▶ [GIVEN REQUEST 1]: In the court ruling, under what name did the applicants bring their application?
▶ [GIVEN REQUEST 2]: Say whether each statement agrees with the court ruling, answering yes or no and quoting the deciding words: (a) The judgment date is 5 November 2014. (b) The court is the Commercial Division of the High Court. (c) The applicants ask that costs of the application be provided for.

▶ [EXTRACTED TEXT]:
★ ★ ★

Court name
HC: Land Division (Uganda)
Judgment date
5 November 2014

Kizza & 16 Ors v Uganda Land Commission & 2 Ors (Miscellaneous Application-2013/1237) [2014] UGHCLD 44 (05 November 2014);

Cite this case
[2014] UGHCLD 44







  9. BASEMERA AMOOTI                                 ::::::::::::::::: APPLICANTS



  3. SALVATION ARMY :::::::::::::::::::::::::::::::::::::::::: RESPONDENTS



R U L I N G:

The 18 applicants under the name Abalema United Efforts Association, a community based organization, (CBO) brought this application under Ss.98 & 99 Civil Procedure Act Cap.71); Order 46 rr.1,2,4 & 8; and Order 52 rr.CPR seeking for orders that;

  1. Consent judgment in Civil Suit No. 284 of 2009 entered on 01/11/2011 and 19/09/2012 wrongly dated (to have been 19/09/2013) by this Honourable Court between the Respondents be reviewed, set aside and or stayed and Civil Suit No. 284 of 2009 be heard on merit.
  2. Costs of this application be provided for.

★ ★ ★

▶ [DATA LISTING]:

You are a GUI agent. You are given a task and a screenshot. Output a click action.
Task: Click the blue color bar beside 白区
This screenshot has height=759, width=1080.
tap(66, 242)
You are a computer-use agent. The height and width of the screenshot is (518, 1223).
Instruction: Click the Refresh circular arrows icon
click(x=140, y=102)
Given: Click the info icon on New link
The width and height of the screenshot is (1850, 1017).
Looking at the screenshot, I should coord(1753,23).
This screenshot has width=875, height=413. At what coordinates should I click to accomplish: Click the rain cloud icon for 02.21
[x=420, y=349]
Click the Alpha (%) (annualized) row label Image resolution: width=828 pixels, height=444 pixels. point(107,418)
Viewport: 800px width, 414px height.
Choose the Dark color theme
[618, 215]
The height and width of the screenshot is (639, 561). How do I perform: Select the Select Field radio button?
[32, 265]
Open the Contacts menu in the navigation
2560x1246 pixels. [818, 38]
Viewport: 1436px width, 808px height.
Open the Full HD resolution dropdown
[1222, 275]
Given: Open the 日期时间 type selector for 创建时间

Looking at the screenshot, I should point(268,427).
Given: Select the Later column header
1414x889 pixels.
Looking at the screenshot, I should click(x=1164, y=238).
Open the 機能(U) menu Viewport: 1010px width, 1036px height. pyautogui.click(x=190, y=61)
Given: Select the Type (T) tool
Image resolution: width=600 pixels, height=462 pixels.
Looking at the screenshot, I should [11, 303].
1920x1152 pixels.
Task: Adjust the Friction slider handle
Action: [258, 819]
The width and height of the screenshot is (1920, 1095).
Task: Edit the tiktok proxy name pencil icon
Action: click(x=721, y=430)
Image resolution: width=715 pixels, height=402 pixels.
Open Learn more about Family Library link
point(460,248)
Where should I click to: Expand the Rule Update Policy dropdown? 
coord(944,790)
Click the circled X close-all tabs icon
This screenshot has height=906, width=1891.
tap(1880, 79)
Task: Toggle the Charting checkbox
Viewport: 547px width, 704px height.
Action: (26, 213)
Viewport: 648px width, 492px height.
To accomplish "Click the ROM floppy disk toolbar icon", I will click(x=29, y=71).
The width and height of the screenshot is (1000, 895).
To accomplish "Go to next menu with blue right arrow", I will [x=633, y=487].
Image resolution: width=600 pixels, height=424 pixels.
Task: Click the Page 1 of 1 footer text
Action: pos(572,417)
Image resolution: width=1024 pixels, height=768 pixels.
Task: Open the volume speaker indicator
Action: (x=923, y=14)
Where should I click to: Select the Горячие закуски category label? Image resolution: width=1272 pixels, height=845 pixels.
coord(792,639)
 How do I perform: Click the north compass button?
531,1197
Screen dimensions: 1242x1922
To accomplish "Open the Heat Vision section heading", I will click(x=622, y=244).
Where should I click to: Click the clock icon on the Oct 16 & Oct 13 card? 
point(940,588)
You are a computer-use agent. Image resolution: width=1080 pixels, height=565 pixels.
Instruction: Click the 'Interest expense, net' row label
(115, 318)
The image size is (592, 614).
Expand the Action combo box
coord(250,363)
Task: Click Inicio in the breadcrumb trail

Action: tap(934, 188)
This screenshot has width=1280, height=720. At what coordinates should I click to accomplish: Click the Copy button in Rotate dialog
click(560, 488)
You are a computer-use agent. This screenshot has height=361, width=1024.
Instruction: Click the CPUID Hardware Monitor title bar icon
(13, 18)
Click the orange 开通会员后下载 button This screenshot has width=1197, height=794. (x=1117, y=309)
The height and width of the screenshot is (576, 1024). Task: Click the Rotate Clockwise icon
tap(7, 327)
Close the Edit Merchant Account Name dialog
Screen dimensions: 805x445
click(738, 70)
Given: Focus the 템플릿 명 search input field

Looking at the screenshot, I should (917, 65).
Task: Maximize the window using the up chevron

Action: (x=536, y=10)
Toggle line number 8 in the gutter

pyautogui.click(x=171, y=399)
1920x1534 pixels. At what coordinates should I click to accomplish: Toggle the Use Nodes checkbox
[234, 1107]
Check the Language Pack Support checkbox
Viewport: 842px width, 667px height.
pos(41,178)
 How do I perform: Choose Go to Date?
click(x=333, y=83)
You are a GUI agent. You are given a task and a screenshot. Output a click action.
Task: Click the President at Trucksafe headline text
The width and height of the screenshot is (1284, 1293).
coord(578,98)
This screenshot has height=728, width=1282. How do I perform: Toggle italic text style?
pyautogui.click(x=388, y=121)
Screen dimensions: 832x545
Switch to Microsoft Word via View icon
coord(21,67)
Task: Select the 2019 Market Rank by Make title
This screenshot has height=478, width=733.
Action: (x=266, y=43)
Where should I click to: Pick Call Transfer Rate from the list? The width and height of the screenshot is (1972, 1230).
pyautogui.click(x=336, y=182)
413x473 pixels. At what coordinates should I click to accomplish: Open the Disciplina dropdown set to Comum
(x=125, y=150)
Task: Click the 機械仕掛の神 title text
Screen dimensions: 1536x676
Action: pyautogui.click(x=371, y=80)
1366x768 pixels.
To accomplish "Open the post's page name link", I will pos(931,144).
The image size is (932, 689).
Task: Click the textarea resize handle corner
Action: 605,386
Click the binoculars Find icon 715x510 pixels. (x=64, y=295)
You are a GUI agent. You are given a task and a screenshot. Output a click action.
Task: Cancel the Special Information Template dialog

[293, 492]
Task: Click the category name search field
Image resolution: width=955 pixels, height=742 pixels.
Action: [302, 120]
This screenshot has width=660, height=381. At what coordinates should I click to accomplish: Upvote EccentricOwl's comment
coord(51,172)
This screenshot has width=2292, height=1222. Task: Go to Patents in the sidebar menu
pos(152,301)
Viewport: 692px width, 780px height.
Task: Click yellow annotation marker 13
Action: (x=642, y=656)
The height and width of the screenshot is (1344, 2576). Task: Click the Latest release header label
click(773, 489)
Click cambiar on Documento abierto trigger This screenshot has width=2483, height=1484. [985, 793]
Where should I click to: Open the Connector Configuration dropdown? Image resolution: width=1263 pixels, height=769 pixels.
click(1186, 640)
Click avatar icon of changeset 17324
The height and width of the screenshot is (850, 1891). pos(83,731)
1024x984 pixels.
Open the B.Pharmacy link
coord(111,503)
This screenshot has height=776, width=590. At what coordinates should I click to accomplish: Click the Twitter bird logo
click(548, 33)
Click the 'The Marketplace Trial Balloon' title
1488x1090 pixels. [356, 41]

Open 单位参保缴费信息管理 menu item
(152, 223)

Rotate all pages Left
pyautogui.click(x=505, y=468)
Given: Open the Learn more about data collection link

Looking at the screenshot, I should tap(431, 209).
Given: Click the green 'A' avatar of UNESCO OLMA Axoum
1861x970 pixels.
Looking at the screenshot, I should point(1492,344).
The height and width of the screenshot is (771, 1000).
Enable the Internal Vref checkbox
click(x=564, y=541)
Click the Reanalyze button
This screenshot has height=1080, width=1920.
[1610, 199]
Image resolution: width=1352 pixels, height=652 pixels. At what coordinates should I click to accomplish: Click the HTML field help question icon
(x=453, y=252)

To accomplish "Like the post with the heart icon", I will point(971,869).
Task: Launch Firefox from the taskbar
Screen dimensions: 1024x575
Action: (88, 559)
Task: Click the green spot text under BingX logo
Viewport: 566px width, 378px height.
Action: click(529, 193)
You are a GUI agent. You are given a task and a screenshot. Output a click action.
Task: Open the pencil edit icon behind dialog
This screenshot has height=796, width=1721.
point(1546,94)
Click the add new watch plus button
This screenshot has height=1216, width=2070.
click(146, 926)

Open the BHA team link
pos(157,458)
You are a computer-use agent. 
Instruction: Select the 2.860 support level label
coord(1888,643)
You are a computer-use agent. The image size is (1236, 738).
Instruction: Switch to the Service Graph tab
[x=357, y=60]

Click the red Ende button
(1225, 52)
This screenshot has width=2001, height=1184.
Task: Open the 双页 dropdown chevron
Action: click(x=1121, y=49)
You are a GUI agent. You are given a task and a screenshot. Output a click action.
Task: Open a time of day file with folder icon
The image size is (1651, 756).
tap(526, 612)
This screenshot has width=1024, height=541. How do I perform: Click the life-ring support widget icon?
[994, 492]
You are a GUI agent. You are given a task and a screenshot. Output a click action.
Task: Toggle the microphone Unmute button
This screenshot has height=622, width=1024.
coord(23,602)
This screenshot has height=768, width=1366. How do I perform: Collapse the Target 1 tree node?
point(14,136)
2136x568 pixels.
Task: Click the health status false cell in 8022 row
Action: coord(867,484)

★ ★ ★

▶ [COMPLETE RESPONSE 1]: Abalema United Efforts Association

▶ [COMPLETE RESPONSE 2]:
(a) Yes: "5 November 2014"
(b) No: "HC: Land Division (Uganda)"
(c) Yes: "Costs of this application be provided for."